Stage 2b. Lesion border mapping. Once the center of the lesion had been located, eight radial arms emanating from the center along the major compass points (0°, 45°, 90°, 135°, etc.) were drawn using the video image analysis system. Core sample counts were taken along each line at 250 µm steps (see above) until the neuron density rose above 50% of the normal level for that fraction, which was labeled as the border of the lesion.
Stage 3. Subtraction of noncrucial sites of damage. To identify the crucial site responsible for the sequential grooming deficit, a composite map of total shared damage was made first. This was accomplished by adding the mapped lesions of each rat together, producing a large composite ``group lesion'' that was sufficient to produce the syntactic deficit. Then areas in which only some symptomatic rats, but not others, had damage were subtracted. These unshared areas, by definition, were undamaged in some symptomatic rats and thus were not strictly necessary for the behavioral deficit. The remaining composite lesion identified the ``crucial site'' for producing syntactic grooming deficits.

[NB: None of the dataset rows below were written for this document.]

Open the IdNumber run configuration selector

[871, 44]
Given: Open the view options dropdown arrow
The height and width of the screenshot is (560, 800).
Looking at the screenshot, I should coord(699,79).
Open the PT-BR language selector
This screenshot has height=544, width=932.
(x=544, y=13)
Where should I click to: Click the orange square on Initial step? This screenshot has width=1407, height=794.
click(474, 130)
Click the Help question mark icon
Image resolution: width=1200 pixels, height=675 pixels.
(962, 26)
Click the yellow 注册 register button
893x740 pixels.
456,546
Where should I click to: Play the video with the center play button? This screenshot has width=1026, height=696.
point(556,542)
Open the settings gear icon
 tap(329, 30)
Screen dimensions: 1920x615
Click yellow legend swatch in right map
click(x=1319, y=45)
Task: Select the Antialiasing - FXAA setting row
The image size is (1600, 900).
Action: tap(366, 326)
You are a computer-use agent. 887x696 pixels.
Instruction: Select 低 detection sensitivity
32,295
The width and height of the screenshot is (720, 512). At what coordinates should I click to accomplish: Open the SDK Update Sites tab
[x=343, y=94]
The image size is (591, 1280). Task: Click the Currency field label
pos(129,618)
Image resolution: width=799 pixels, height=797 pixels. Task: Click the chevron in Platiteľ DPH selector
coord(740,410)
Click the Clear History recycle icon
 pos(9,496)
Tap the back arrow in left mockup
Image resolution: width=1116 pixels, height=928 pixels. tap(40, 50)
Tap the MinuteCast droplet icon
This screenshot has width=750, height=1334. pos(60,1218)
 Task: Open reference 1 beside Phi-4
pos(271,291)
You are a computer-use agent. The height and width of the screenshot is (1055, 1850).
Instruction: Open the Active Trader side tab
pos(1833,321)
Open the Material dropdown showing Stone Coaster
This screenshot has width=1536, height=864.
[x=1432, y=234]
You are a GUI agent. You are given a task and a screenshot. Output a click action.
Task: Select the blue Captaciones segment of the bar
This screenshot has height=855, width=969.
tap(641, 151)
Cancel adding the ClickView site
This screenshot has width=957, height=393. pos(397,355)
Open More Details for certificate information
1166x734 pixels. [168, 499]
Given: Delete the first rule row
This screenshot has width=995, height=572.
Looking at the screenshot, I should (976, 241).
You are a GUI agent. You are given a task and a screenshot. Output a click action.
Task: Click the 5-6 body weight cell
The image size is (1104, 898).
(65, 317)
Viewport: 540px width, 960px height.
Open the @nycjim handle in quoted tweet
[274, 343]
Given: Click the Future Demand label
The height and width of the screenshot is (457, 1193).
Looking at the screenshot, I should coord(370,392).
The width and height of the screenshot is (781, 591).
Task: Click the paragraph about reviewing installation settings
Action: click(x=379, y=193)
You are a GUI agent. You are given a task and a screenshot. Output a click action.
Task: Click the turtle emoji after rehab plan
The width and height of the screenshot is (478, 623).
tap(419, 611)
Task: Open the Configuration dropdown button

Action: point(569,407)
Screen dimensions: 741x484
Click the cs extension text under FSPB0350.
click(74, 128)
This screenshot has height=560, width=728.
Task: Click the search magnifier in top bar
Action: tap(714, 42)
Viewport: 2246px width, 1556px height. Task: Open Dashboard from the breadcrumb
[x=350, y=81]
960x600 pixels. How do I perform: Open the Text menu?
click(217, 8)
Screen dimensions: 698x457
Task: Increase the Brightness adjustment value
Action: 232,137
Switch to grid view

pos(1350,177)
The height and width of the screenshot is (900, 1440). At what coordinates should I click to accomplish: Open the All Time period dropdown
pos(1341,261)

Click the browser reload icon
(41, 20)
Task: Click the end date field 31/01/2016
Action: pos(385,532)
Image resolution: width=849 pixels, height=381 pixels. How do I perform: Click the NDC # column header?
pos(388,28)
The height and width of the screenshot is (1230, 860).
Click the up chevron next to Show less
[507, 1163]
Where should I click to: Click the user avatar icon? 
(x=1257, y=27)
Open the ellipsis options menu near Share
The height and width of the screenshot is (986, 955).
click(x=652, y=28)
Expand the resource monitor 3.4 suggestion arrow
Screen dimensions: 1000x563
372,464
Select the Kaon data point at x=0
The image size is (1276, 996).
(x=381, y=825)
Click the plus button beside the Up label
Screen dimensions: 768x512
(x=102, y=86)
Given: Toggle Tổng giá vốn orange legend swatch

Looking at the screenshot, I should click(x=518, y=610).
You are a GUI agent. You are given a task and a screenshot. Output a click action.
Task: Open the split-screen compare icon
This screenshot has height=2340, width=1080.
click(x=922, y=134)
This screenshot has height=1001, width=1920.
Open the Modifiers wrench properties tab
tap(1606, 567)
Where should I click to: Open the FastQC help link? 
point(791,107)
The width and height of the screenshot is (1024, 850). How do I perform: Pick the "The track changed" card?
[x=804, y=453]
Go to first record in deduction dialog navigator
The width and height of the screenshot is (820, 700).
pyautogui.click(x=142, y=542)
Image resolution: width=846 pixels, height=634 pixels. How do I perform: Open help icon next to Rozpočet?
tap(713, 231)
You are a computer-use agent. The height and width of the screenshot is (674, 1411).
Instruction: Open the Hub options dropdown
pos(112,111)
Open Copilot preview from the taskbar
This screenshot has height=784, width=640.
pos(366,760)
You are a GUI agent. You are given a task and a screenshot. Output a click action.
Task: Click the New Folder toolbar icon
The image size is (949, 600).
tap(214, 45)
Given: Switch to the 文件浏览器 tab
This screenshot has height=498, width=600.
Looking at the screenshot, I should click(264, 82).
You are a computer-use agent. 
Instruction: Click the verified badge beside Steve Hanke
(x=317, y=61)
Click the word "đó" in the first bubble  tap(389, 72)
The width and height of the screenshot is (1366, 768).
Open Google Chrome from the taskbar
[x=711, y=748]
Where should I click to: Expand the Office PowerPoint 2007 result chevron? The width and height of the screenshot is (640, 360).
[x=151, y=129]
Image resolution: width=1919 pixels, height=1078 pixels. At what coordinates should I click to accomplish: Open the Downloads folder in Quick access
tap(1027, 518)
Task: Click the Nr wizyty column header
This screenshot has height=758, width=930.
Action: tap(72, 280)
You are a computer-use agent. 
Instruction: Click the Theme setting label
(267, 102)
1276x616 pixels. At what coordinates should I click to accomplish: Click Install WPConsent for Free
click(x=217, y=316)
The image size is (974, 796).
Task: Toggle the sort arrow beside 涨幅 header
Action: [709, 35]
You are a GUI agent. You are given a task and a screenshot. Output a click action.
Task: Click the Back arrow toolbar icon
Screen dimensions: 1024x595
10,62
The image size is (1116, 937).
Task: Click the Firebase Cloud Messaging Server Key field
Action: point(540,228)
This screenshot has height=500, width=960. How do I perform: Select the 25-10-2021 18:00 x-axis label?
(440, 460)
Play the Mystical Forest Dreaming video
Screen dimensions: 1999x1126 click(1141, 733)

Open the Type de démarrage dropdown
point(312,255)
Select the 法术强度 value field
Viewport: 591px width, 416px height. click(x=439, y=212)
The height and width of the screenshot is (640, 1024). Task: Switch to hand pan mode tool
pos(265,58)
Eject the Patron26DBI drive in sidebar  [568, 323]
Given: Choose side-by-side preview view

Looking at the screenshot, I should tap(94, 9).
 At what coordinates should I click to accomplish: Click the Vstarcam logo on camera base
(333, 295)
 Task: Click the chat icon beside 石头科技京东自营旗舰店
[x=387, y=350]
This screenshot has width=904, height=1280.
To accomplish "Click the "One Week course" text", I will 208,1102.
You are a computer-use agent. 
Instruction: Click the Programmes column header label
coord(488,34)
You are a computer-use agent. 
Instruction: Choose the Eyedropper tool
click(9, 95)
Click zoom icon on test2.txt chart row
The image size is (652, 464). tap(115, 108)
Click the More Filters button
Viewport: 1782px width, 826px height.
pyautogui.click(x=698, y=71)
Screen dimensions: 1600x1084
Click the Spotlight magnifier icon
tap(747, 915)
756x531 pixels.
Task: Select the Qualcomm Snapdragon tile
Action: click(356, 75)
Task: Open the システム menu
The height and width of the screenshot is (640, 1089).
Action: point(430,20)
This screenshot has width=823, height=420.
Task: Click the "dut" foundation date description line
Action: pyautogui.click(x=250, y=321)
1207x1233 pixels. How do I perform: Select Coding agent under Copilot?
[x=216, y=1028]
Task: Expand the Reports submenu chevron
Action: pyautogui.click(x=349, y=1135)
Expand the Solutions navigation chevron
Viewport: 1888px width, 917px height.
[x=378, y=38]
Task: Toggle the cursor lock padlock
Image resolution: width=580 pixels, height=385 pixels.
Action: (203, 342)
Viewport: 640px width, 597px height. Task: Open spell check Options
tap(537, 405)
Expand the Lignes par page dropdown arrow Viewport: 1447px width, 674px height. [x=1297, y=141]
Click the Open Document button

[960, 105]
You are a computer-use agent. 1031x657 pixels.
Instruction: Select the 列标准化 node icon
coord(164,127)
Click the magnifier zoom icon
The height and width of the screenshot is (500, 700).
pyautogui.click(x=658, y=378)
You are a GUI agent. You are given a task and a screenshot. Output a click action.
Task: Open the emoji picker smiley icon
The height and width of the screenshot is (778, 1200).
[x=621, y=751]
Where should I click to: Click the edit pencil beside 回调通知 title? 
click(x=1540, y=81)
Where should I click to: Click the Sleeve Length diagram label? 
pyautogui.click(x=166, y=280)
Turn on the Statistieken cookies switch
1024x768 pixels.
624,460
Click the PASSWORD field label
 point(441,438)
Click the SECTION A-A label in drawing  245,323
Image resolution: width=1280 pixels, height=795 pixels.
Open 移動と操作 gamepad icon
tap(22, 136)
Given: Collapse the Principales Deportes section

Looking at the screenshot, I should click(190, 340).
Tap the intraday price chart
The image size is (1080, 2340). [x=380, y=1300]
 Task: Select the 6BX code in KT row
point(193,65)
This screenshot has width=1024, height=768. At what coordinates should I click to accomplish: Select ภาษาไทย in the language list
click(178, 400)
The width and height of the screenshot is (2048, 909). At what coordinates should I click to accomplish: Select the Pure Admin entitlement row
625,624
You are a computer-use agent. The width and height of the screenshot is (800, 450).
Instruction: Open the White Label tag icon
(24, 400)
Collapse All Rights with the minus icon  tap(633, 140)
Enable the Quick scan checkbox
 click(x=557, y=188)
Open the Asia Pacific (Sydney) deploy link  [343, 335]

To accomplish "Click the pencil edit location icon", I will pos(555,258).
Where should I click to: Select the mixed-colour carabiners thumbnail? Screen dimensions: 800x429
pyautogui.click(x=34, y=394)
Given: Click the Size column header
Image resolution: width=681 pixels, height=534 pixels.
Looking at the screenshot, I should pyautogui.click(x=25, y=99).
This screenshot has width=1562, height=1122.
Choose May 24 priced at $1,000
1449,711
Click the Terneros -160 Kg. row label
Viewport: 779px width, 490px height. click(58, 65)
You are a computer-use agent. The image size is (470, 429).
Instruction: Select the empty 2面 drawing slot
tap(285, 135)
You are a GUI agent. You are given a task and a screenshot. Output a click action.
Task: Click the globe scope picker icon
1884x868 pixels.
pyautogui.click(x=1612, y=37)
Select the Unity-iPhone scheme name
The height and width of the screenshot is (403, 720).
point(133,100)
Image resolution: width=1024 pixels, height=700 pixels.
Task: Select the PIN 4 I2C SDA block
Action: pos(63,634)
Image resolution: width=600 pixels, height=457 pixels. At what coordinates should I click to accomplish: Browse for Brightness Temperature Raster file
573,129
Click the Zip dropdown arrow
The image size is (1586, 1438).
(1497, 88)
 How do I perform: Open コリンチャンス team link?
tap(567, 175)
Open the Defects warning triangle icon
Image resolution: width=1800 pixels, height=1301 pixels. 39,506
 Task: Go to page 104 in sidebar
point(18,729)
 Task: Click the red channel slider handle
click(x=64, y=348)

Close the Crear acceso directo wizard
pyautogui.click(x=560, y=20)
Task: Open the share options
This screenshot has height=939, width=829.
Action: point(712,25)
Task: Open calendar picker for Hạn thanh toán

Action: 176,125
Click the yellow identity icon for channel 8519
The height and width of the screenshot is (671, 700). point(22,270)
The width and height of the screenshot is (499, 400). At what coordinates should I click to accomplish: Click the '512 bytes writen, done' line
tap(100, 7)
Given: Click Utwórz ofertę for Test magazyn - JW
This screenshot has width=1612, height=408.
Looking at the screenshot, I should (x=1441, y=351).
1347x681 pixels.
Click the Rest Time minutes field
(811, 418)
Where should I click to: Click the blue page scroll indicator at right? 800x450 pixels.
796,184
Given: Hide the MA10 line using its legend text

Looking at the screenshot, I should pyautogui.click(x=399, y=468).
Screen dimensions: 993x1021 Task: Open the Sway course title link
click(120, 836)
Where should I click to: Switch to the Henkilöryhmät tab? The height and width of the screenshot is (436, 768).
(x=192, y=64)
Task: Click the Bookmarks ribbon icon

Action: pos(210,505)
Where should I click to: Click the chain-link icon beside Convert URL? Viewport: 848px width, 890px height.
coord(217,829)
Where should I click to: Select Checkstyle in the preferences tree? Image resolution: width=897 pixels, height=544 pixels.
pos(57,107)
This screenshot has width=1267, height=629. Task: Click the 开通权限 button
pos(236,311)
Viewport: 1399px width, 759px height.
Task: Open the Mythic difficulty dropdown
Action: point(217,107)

Measurement of GFAP-IR By using a computerized densitometry video analysis based on pixel darkness, the reactive gliosis was quantified, and the darkest 10% and 20% of the pixels were used, respectively, to identify the lesion center and shell. Maps of lesions constructed by gliosis analysis were compared with maps constructed by neuronal density analysis. Statistics Behavioral data were examined using a two-tailed ANOVA and specific post hoc tests (Newman-Keuls or Mann-Whitney U). For a comparison of neuron count numbers, a two-factor (treatment by region) ANOVA was used to examine whether there were significant effects of cell loss or region of damage. This was followed by a posteriori Newman-Keuls tests to examine the differences between particular groups for each region.
RESULTS
Behavioral results
Overall grooming Sham-lesion control groups did not vary significantly from each other by any of the behavioral measures discussed below, regardless of their anatomical site of vehicle injection, and so they were combined to form a single control group (n = 40) for statistical comparison to excitotoxin lesion groups. Among lesion groups there were significant differences in the overall time spent grooming (F(6,81) = 0.629; p < 0.05). Pair-wise comparisons showed that rats with either globus pallidus lesions or ventral pallidum lesions spent less time grooming than controls and all other lesion groups (vehicle control rats = 21% of observation trial spent grooming; GP lesions = 12 ± 2%, VP lesions = 6 ± 1%; Newman-Keuls, p < 0.05 each). This phenomenon of decreased grooming activity after pallidal lesions has been noted previously (Norton, 1976Individual grooming bout durations were examined for all groups to determine whether the temporal pattern of discrete bouts had been changed by the lesions. A grooming bout was defined as any continuous display of grooming (including both chain and nonchain) that contained no pauses >5 sec. The duration of individual grooming bouts did not vary significantly among groups (F(6,81) = 1.84; p = 0.10; ±SEM = 26 ± 4 sec), although rats that had pallidal lesions seemed to have a nonsignificant trend toward a reduced bout duration (globus pallidus = 18 ± 6.0 sec; ventral pallidum = 19 ± 7.0 sec).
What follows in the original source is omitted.